Hello, I created a small program that displays a terrain patch. I also added the ability to rotate the terrain in arbitrary directions. The problem is that you can see through the hills/terrain from most of the angles. How can I draw the terrain so it looks solid?

can you give some more information about your code or maybe post a screenshot. what do you mean with “transparent”- real transparency, or can you just see something that you do not expect to see because it should be hidden? in that case, it could be a depth buffer problem.

There’s lots of code so I’ll try to write it out in pseudo code.

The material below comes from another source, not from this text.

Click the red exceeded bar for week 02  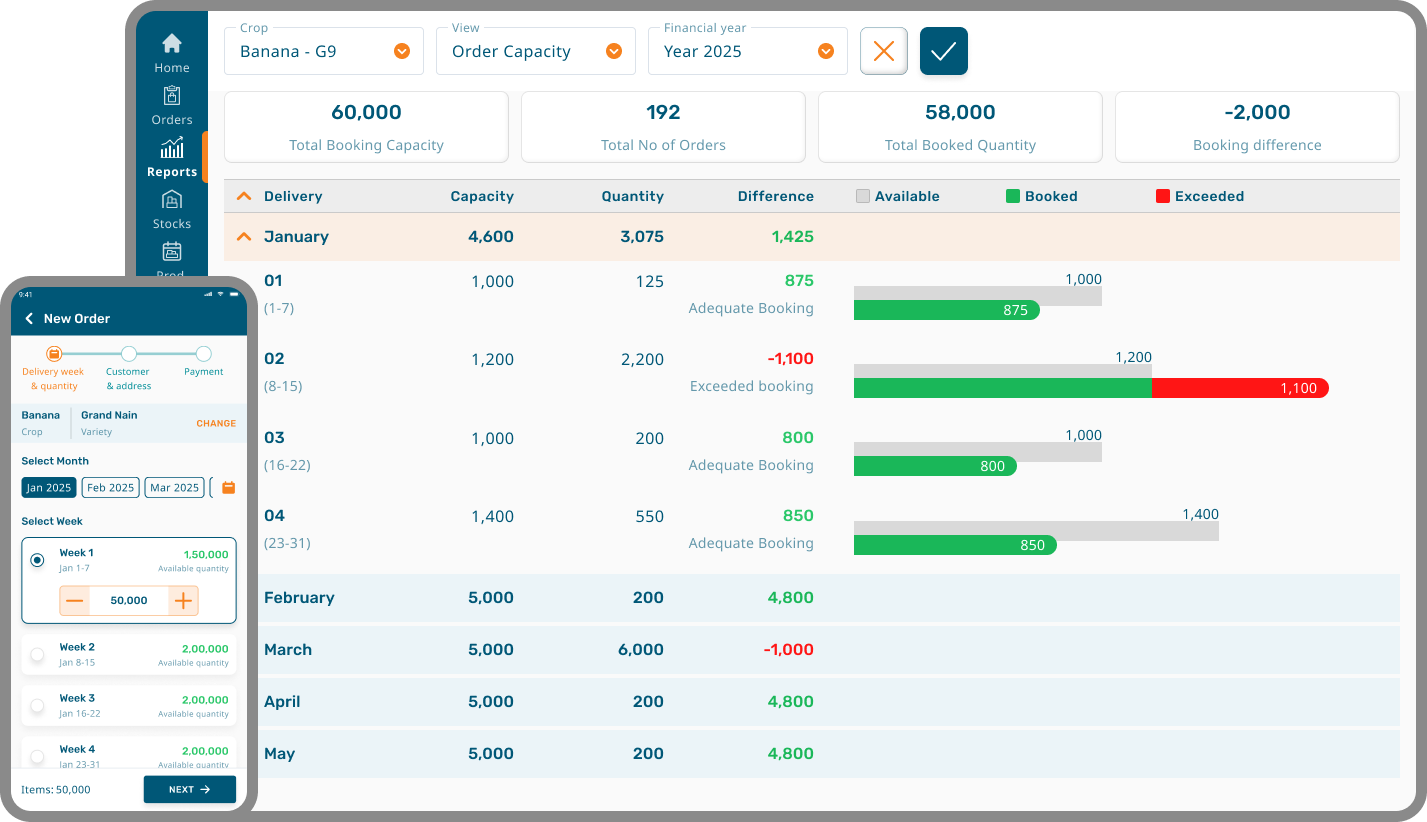tap(1239, 388)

On the beginning I draw the map and save it as a display list:

glNewList(1,GL_COMPILE);

while ( !end_of_point_data )
{

glPushMatrix();

glTranslatef // sets the correct x and y for a given set of points

// then I draw the points by doing
for (each point in the given set)
{
glBegin(GL_QUAD_STRIP);

// lots of calls to glColor3f and glVertex3f

glEnd();

}

}

glNewList(1,GL_COMPILE);

The main drawing routine just does

glClear(GL_COLOR_BUFFER_BIT | GL_DEPTH_BUFFER_BIT);

glMatrixMode(GL_MODELVIEW);
glLoadIdentity();

glRotatef // rotates the map
glCallList(1);

Here’s a pic, note the upper right region.

forgot to type in that the calls to glNewList and glPushMatrix do end with glEndList and glPopMatrix.

The pic doesn’t show clearly though that you can see through the front hills when the map is rotated so you’re looking at it sidways. Although you can see that it isn’t apparent what is exactly at the front and what at the back.

Neither the screenshot nor the code show any obvious bug. So i suggest you make sure that you have

[ul][]enabled depth testing (glEnable(GL_DEPTH_TEST))[]your context actually has a depth buffer (glGetIntegerv(GL_DEPTH_BITS))[]your depth test function is correct (glDepthFunc(GL_LESS))[]blending and alpha test are disabled (glDisable(GL_BLEND), glDisable(GL_ALPHA_TEST))[/ul]

I tried by adding all of your suggestions into my init routine but the problem seems to only get worse. I did find out if I don’t enable the depthbuffer that from one angle the landscape looks correct, after inserting

glEnable(GL_DEPTH_TEST);
glDepthFunc(GL_LESS);

into init it looks horribly wrong from the same angle. Attaching the pics below:

The way it should be drawn:

And the incorrectly drawn one:

Note that the second one was after I added depth testing. The yellow color means low altitude and you can see through it although there is higher terrain in front of it. Similar effect occurs from other angles.
Any other suggestions:/?

Check your glCullFace, glFrontFace, and glEnable(GL_CULL_FACE) settings. From these last images, it looks like you’re getting back-faces. This happens to me all the time. :smiley:

I managed to solve the problem, thanks for helping out! My zNear value was too low and that made the depth buffer severly innacurate.